Chronique

Robbe Gloaguen 4tet +International Free Dance Music Orch.

Gardez votre sang froid

Tanguy Le Doré (b), Fabien Robbe (p), Jérôme Gloaguen (dms), Eric Leroux (as, ts)

Label / Distribution : Mazeto Square

C’est un objet bien étonnant que ce Gardez votre sang froid du Robbe Gloaguen Quartet. Mais n’est-ce pas un plaisir que d’être étonné ?

Et qu’attendre d’un pianiste comme Fabien Robbe qui passe allègrement de la musique traditionnelle à l’électricité alcaline de Anima Animus avec son acolyte Jérôme Gloaguen, batteur de son état et Julien Palomo, agitateur improvisé ? Sinon d’être étonné ? On avait déjà entendu Robbe dans Da bep lec’h, un solo très marqué par François Tusques, chez Improvising Being, label tusquien s’il en est un. On n’est guère étonné dès lors de découvrir le Robbe-Gloaguen Quartet, avec le remarquable Eric Leroux au saxophone, donner au « Blues du Moulin » de nouvelles lettres de noblesse dans un registre ouvert et très contemporain. L’étonnement vient d’ailleurs. Du disque, ou plutôt de ces disques, puisqu’à l’enregistrement du quartet s’ajoute une captation de l’International Free Dance Music Orchestra (IFDMO) à Déjazet en 1984. Du Tusques pur sucre après un hommage. Deux salles, deux ambiances, mais plus d’un dénominateur commun.

François Tusques, le père de Free Jazz et des Piano Dazibao, le compagnon de route de Colette Magny (Répression) et de Michel Marre (Dansons avec les travailleurs immigrés)… Une légende crépusculaire, une musique joyeuse, festive, ouverte au monde et diablement raffinée. Une définition d’un jazz européen qui a su rompre avec la grammaire étasunienne sans pour autant jeter le bébé avec l’eau du bain. C’est ainsi que le poétique « Une fleur entre les pavés » éclot avec un charme un peu rebelle dans un joli dialogue entre le saxophone et le piano. Les titres de Tusques sont drôles et imagés, et le quartet nous rappelle qu’ils sont fort structurés. Rythmiquement, entre un Jérôme Gloaguen avare de gestes et la rigueur de la contrebasse de Tanguy Le Doré, rien ne dépasse sauf quand c’est nécessaire. Chaque morceau est une histoire, un petit film qui ménage suspense et bousculade. « Bass Bal », avec la main gauche appuyée de Robbe qui chahute la contrebasse, en est le lumineux exemple. Tout est à la fois simple et plein de trouvailles explosives qui s’inspirent d’un blues efflanqué et d’un lyrisme classique qui surgit sans crier gare.

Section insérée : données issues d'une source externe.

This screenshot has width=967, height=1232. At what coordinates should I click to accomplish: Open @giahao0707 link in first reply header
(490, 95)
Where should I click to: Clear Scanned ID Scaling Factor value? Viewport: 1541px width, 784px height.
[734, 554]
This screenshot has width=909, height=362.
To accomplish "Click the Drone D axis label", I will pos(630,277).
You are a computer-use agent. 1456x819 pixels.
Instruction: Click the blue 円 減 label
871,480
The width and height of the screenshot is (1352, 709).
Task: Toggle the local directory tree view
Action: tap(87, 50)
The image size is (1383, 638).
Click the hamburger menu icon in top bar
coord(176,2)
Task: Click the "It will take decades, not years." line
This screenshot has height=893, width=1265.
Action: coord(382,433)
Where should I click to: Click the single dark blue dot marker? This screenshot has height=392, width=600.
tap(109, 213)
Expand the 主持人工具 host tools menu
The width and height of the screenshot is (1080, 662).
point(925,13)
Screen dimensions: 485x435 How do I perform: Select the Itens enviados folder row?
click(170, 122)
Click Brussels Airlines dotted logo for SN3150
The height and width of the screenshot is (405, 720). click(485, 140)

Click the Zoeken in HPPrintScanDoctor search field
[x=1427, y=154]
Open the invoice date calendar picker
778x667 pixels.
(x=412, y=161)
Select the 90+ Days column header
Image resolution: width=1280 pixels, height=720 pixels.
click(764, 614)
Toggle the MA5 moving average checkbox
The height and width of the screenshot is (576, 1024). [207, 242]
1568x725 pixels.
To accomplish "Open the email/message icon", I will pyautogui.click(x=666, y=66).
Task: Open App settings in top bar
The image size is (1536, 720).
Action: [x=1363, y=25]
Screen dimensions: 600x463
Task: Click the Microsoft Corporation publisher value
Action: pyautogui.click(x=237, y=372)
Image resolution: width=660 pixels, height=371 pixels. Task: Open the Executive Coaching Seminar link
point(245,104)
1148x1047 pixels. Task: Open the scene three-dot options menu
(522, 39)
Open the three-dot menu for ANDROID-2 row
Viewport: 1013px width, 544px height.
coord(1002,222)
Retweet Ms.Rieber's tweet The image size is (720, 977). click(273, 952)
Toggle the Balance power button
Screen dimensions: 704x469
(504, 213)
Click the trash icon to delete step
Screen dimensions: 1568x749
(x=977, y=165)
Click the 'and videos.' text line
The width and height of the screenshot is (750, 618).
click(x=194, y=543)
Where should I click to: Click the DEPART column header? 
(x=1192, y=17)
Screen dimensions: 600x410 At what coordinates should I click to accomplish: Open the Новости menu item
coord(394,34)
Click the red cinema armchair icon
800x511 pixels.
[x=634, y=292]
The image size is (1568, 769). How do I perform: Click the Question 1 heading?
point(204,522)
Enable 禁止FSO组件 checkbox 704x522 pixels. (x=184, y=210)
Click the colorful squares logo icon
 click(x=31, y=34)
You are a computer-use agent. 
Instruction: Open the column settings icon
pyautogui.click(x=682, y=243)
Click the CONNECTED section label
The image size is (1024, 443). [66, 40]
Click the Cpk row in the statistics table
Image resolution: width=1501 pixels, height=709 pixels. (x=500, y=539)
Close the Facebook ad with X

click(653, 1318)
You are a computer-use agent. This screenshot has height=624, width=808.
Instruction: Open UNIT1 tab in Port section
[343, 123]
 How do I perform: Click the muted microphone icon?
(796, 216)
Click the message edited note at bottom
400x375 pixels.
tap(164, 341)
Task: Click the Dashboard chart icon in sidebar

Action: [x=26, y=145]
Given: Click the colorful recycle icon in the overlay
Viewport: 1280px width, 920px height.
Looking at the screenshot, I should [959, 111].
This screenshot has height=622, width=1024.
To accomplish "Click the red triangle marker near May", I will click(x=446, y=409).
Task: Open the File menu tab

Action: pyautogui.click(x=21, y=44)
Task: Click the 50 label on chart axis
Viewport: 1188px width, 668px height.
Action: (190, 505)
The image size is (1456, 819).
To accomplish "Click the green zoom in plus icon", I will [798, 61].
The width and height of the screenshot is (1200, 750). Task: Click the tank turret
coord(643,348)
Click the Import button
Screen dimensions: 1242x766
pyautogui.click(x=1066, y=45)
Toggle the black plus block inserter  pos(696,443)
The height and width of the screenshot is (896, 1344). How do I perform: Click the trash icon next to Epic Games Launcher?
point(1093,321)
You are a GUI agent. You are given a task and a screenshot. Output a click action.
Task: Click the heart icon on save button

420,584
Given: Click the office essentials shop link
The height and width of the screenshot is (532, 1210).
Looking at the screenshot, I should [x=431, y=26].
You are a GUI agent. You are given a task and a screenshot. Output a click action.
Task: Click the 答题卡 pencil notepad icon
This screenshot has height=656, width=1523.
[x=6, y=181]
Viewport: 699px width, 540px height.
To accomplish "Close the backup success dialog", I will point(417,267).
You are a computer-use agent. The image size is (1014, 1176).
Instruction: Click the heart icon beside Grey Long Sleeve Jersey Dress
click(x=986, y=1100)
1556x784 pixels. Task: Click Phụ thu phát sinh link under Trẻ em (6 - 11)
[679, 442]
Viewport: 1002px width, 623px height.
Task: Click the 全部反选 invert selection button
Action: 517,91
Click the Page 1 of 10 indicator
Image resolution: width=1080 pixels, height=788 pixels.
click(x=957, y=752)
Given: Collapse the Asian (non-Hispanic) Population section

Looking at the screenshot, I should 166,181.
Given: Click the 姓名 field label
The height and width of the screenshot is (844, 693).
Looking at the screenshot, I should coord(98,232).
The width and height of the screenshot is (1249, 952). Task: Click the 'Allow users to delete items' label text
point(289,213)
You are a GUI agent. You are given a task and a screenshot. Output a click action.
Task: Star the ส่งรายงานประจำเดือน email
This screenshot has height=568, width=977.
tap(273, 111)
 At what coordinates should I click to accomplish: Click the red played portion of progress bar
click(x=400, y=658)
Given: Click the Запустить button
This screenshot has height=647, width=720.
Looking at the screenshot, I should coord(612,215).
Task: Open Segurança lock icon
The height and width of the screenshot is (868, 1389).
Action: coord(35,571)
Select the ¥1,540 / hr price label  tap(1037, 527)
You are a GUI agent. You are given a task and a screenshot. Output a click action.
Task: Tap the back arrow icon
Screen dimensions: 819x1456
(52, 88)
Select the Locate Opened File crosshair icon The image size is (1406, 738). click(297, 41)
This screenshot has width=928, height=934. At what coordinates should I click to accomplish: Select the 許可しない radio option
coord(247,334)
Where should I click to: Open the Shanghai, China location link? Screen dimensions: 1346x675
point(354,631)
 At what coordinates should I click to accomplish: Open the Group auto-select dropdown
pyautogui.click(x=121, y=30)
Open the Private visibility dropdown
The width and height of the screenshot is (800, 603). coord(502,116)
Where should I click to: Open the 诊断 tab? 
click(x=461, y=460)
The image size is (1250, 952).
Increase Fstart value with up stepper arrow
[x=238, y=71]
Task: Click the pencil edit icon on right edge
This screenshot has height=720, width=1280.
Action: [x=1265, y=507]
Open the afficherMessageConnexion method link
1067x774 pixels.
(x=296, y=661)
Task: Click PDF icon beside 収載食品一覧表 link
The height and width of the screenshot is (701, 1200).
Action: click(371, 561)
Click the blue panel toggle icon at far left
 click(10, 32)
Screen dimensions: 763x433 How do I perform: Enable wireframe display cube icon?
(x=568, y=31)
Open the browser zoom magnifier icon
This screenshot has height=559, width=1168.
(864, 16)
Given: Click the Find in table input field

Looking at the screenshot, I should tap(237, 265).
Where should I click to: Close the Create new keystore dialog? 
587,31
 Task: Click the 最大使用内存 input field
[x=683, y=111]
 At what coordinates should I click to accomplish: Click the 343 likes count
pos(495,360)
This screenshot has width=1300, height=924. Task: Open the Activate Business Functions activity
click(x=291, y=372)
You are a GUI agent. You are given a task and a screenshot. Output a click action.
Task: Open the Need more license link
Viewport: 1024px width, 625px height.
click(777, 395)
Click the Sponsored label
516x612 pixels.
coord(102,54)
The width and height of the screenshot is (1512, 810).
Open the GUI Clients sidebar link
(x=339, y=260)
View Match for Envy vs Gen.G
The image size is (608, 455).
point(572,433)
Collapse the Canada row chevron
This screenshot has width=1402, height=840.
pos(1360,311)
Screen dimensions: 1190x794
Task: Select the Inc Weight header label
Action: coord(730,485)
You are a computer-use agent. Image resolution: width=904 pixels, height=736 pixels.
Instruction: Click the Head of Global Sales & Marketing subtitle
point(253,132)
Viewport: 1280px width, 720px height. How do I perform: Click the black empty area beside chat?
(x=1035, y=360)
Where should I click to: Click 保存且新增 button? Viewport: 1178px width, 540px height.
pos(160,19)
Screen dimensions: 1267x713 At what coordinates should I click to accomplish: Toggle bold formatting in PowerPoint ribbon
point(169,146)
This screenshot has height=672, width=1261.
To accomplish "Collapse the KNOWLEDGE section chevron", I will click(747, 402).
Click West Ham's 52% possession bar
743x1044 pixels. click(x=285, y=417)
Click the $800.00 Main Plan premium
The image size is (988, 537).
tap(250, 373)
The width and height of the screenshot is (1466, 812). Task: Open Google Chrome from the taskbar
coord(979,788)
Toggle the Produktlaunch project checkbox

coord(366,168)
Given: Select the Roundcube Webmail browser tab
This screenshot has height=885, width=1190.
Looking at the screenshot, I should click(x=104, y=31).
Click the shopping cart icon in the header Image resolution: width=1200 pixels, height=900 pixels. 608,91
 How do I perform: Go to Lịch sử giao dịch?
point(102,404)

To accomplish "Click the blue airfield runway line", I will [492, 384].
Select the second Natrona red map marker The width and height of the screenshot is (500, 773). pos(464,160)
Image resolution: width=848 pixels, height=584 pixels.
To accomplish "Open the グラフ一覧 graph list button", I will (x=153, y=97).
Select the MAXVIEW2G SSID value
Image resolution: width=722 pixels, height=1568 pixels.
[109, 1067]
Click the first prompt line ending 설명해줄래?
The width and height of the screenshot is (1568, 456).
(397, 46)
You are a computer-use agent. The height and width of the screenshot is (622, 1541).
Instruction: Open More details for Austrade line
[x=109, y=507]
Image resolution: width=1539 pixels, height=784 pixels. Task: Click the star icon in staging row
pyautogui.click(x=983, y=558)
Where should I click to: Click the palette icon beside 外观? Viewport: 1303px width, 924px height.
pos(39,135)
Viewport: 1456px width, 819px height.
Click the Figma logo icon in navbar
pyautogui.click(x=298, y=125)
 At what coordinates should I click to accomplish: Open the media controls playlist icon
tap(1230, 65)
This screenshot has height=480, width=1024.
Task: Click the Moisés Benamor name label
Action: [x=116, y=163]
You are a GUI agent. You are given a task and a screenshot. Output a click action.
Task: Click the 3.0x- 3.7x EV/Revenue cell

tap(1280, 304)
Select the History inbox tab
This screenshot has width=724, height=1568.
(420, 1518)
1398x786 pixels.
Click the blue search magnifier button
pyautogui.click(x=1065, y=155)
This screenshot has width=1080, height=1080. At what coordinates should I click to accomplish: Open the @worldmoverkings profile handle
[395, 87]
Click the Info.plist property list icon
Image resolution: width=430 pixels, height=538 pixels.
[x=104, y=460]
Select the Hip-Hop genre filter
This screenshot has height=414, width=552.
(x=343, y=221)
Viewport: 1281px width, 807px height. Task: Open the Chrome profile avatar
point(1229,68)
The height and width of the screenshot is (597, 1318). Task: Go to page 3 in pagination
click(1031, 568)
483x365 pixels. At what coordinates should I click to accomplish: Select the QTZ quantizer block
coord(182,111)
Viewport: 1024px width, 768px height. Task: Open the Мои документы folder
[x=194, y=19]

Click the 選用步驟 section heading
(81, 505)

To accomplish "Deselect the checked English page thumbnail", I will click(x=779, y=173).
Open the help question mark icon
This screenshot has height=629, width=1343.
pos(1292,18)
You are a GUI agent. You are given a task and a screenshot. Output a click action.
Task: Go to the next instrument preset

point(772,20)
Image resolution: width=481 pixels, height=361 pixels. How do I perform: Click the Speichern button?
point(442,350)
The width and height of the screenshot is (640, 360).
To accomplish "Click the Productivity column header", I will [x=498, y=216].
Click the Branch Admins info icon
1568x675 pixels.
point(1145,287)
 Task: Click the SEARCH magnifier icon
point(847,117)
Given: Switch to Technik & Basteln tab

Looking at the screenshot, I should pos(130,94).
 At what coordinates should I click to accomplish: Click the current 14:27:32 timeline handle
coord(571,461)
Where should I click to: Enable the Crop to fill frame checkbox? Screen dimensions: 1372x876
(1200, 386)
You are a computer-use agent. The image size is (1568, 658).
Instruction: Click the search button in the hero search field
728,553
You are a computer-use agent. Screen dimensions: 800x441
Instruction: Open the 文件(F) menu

Puis, comme pour documenter l’imprévisible, on passe à ce live de l’IFDMO qui pèse de ses 36 ans et de la fougue de ses membres (Pablo Cueco, Mirtha Pozzi, Sylvain Kassap, Carlos Andreù ou Tanguy Le Doré pour faire le lien entre les deux galettes) pour donner une lecture in-situ à l’hommage. L’air de rien, cette archive est une sacrée nouvelle, car les enregistrements de l’IFDMO ne sont pas nombreux. On y entend vraiment ce qu’était cet orchestre joyeux et gourmand de musiques traditionnelles, et sa capacité à ordonnancer l’instant dans de longues suites mouvantes et sautillantes. Évidemment, il y a parfois des couleurs ou des gimmicks qui trahissent l’époque, mais ce n’est pas sans apporter un charme supplémentaire. Dans « A propos de Carmen en Chine », qui s’ouvre sur le souffle traînant d’une clarinette soutenue par le piano, il y a comme un Gershwin qui aurait cassé sa boussole pour s’égarer en Afrique ; on n’imagine sans doute pas à quel point cet orchestre a influencé d’autres grands formats en Europe, chez Mike Westbrook comme chez Matthias Ruëgg. En tout cas, on ne l’imaginait pas, dans la France de 2020, avant d’entendre ce doux rappel, si salutaire.